Missing Values
Missing values are everywhere, and you don’t want them interfering with your work.
Finding missing values
- To detect missing values:
df.isna()
- To check each column for missing values:
df.isna().any()
- To count missing values:
df.isna().sum()
- To plot missing values:
import matplotlib.pyplot as plt
df.isna().sum().plot(kind="bar")
plt.show()
Example 1
- Print a DataFrame that shows whether each value is missing or not.
- Print a summary that shows whether any value in each column is missing or not.
- Create a bar plot of the total number of missing values in each column.

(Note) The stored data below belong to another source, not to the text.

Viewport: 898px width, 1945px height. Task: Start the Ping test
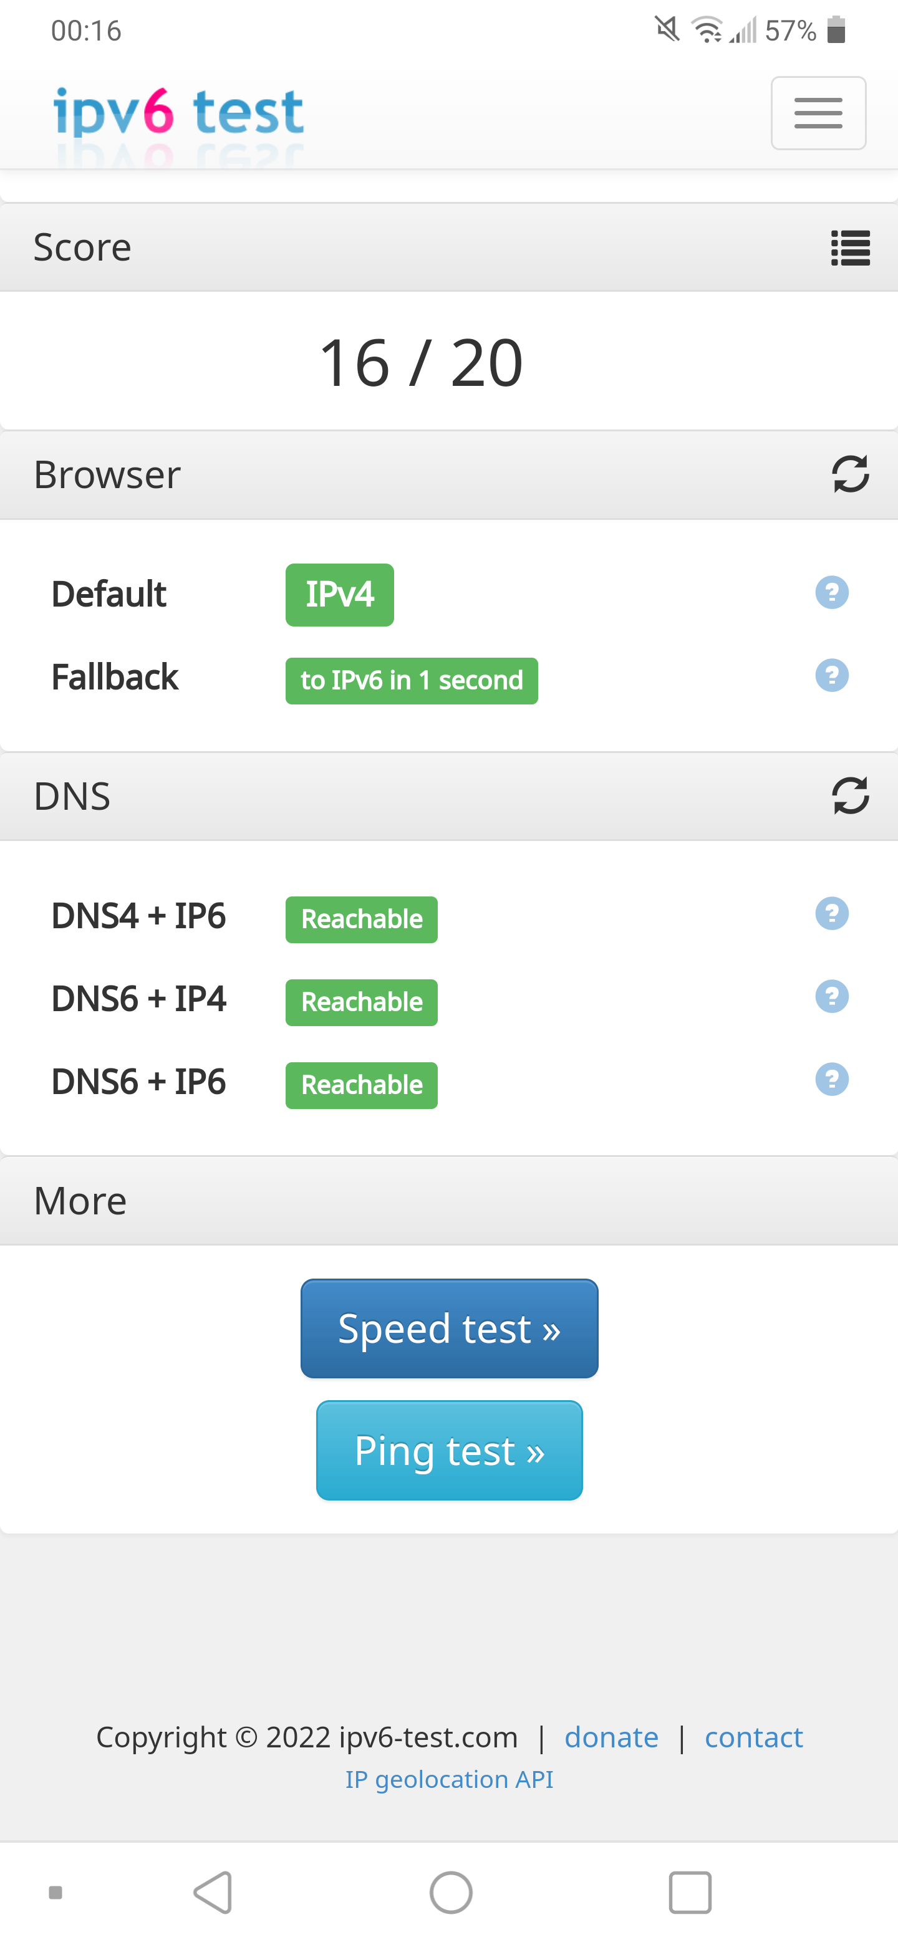click(449, 1450)
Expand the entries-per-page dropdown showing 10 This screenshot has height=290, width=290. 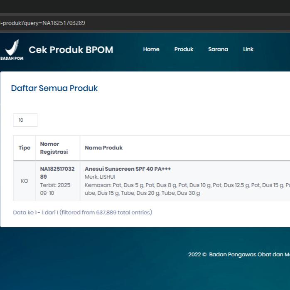coord(25,120)
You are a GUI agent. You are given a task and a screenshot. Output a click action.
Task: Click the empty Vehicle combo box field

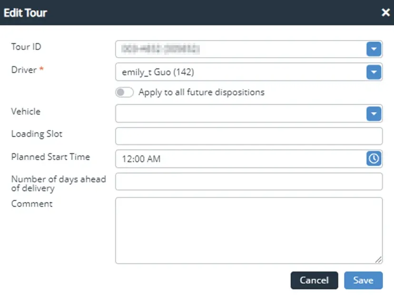[x=240, y=114]
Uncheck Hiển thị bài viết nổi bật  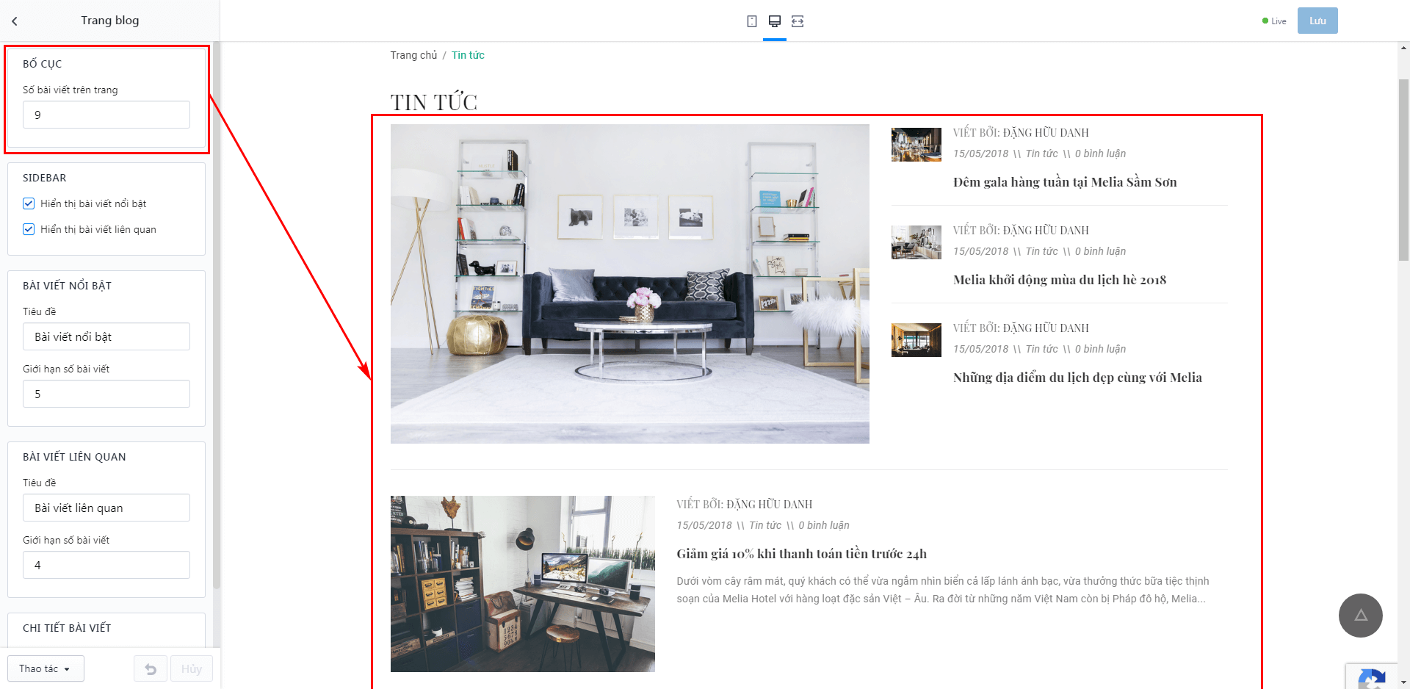point(29,203)
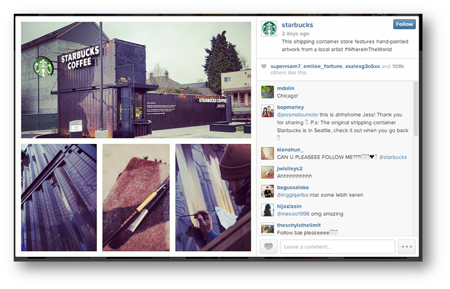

# Import matplotlib.pyplot with alias plt
import matplotlib.pyplot as plt
# Check individual values for missing values
print(avocados_2016.isna())
# Check each column for missing values
print(avocados_2016.isna().any())
# Bar plot of missing values by variable
avocados_2016.isna().sum().plot(kind=
"bar")
# Show plot
plt.show()
Removing missing values
One way to deal with missing values is to remove them from the dataset completely.
- To remove missing values, we use
.dropna():
df.dropna()
Example 2
- Remove the rows containing missing values
- Verify that all missing values have been removed. Calculate each columns has any NAs, and print.
# Remove rows with missing values
avocados_complete = avocados_2016.dropna()
# Check if any columns contain missing values
print(avocados_complete.isna().any())
Replacing missing values
Another way of handling missing values is to replace them all with the same value. For numerical variables, one option is to replace values with 0
- To replace missing values
df.fillna(0)